To better meet the needs of its students of color, Payton hired a director of student engagement and formed a club—Payton People of Color—as a place to talk through racial and social issues affecting students. Mata sees it as an attempt to be more inclusive, but believes a club can only reap limited benefits: “There shouldn’t need to be a club so students feel safe [but instead] classroom environments where they feel safe.” He added that what elite schools like his need are opportunities for school staff to grow in their racial and cultural consciousness, through student testimonials and mandatory teach-ins on racism. “I believe that in order to confront an oppressive system, you must at times confront [administrators and teachers] with uncomfortable conversations to hopefully get your message across.”
On the heels of the controversy at Boston Latin, faculty at Boston University’s School of Education initiated a series of dialogues to jumpstart exactly what Mata advocates. Sherell McArthur, an assistant professor at BU, said the timing was auspicious. As she and her colleagues contemplated how to engage the BU community in critical conversations on racial justice, the group learned of the racial tensions at Boston Latin.
“Schools of education must do a better job of ensuring that issues of equity, diversity, inclusion, and social justice are values of their teacher education programs,” said McArthur, noting that they otherwise run the risk of producing teachers who ignore, or don’t know how to tackle, racial discrimination and bias. “We have the language to discuss bullying, except for when race is involved,” she said. When white students use the n-word in the classroom, hallway, or cafeteria, and it is heard by educators or brought to their attention and disregarded, McArthur said it “makes those educators complicit in the verbal, psychological, and emotional assault on [black] students.”
One of McArthur’s partners in the project was Christopher Martell, a clinical assistant professor, who said BU’s education school has refocused its courses and student teaching to specifically prepare teachers for urban and multicultural contexts.
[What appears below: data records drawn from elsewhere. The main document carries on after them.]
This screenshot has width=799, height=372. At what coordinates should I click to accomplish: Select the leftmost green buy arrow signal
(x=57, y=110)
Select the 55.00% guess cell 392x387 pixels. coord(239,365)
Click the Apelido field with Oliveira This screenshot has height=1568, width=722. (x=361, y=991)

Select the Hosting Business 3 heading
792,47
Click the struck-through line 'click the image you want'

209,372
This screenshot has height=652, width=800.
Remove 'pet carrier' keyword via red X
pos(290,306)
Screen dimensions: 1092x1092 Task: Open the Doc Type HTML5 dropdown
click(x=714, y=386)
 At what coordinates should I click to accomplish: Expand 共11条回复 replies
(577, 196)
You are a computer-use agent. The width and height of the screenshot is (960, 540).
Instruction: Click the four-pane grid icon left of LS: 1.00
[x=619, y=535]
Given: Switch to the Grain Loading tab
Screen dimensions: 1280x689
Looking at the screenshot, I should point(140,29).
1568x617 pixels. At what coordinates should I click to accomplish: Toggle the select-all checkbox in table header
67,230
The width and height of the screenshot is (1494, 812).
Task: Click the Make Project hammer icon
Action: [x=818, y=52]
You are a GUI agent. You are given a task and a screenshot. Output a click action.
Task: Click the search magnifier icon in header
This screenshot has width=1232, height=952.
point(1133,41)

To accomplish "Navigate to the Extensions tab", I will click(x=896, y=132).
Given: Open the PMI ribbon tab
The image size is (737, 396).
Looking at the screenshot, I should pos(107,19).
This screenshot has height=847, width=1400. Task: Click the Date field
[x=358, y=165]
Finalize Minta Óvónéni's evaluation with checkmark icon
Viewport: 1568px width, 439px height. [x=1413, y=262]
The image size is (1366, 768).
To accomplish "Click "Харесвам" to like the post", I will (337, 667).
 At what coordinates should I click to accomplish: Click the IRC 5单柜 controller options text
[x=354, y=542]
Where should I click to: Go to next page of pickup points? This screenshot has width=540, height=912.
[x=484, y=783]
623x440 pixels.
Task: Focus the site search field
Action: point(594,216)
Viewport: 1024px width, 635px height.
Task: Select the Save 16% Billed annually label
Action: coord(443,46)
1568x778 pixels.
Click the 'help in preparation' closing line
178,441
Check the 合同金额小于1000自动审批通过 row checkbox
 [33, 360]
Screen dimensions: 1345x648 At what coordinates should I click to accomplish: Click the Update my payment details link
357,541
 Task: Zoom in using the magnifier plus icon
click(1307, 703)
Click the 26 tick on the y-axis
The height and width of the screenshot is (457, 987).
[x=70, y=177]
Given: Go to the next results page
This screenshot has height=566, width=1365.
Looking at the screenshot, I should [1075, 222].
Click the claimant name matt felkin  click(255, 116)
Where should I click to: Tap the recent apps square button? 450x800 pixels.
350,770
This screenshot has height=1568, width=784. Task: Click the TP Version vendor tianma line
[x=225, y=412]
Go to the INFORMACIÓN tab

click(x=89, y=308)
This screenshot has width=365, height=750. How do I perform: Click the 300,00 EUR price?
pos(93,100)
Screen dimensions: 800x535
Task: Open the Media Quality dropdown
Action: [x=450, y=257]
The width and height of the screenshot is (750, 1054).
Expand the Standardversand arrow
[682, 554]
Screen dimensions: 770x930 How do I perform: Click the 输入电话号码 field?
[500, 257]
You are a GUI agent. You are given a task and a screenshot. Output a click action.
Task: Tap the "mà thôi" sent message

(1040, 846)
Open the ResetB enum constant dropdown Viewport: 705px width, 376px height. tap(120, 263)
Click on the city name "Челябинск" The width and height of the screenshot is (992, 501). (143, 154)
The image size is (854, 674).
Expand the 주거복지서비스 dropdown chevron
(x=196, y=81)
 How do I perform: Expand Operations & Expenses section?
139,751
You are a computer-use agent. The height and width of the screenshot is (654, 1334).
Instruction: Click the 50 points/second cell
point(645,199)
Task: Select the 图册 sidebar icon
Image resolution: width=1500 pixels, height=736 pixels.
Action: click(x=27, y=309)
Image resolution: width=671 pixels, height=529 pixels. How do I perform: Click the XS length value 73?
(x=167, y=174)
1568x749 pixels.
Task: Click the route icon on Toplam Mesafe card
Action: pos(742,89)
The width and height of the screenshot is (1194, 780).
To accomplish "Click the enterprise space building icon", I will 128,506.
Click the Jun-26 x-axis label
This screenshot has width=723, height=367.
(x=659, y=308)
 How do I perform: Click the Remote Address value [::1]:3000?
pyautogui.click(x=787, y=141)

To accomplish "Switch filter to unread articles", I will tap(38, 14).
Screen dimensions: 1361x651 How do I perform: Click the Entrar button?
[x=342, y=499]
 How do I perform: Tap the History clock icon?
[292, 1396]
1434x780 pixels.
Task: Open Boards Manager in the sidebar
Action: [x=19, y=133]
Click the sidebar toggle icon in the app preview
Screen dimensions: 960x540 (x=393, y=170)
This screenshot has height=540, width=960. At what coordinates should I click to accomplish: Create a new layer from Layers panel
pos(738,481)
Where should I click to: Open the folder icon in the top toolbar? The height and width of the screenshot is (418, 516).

As a white teacher educator, Martell sees it as part of his mission to prepare beginning teachers to be allies for students of color. “It means helping teachers learn to listen to their students and their parents … and think of ways they should address issues of inequity. It is making this a main theme in our teacher preparation courses, instead of an add-on.”
Dibinga, the Boston Latin graduate, now works as a diversity and inclusion consultant, leveraging his years as a black student in an elite public school into helping schools like his alma mater become more culturally competent. “As a student, I gave it all I had, but as an alumnus, I hope to provide guidance, leadership, and perspective to anyone I am able to reach. Principals and teachers need to realize that it’s not about creating safe spaces, but rather free spaces for their students.”